_Extracted data_.
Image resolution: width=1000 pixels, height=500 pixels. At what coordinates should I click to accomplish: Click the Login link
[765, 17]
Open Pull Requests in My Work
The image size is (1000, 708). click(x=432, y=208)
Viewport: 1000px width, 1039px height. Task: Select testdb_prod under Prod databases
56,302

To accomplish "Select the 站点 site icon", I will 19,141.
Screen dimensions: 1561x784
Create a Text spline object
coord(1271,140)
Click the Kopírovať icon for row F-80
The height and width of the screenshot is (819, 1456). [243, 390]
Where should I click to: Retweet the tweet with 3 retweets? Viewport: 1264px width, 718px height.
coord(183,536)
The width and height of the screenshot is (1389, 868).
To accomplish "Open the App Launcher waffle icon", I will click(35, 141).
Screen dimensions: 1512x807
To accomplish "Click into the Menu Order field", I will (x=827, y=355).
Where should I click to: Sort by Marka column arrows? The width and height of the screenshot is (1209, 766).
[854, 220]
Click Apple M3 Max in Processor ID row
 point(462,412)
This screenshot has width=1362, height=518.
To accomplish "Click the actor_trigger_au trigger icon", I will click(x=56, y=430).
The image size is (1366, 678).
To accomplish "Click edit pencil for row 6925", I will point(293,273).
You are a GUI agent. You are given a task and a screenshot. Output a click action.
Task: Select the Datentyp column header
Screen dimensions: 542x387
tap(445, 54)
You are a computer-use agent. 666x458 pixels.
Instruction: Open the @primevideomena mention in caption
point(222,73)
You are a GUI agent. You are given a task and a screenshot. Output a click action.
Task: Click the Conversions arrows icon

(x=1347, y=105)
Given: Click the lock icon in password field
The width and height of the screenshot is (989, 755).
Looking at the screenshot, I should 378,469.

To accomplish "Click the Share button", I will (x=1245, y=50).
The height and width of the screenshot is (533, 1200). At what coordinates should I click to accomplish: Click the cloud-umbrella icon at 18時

_Short problem_. Reproduce the data above, swapping "Screen dimensions" for "Display size" everywhere it occurs and leaving everything else unchanged.

_Output_.
Image resolution: width=1000 pixels, height=500 pixels. At what coordinates should I click to accomplish: Click the Login link
[765, 17]
Open Pull Requests in My Work
The image size is (1000, 708). click(x=432, y=208)
Viewport: 1000px width, 1039px height. Task: Select testdb_prod under Prod databases
56,302

To accomplish "Select the 站点 site icon", I will 19,141.
Display size: 1561x784
Create a Text spline object
coord(1271,140)
Click the Kopírovať icon for row F-80
The height and width of the screenshot is (819, 1456). [243, 390]
Where should I click to: Retweet the tweet with 3 retweets? Viewport: 1264px width, 718px height.
coord(183,536)
The width and height of the screenshot is (1389, 868).
To accomplish "Open the App Launcher waffle icon", I will click(35, 141).
Display size: 1512x807
To accomplish "Click into the Menu Order field", I will (x=827, y=355).
Where should I click to: Sort by Marka column arrows? The width and height of the screenshot is (1209, 766).
[854, 220]
Click Apple M3 Max in Processor ID row
 point(462,412)
This screenshot has width=1362, height=518.
To accomplish "Click the actor_trigger_au trigger icon", I will click(x=56, y=430).
The image size is (1366, 678).
To accomplish "Click edit pencil for row 6925", I will point(293,273).
You are a GUI agent. You are given a task and a screenshot. Output a click action.
Task: Select the Datentyp column header
Display size: 542x387
tap(445, 54)
You are a computer-use agent. 666x458 pixels.
Instruction: Open the @primevideomena mention in caption
point(222,73)
You are a GUI agent. You are given a task and a screenshot. Output a click action.
Task: Click the Conversions arrows icon

(x=1347, y=105)
Given: Click the lock icon in password field
The width and height of the screenshot is (989, 755).
Looking at the screenshot, I should 378,469.

To accomplish "Click the Share button", I will (x=1245, y=50).
The height and width of the screenshot is (533, 1200). At what coordinates should I click to accomplish: Click the cloud-umbrella icon at 18時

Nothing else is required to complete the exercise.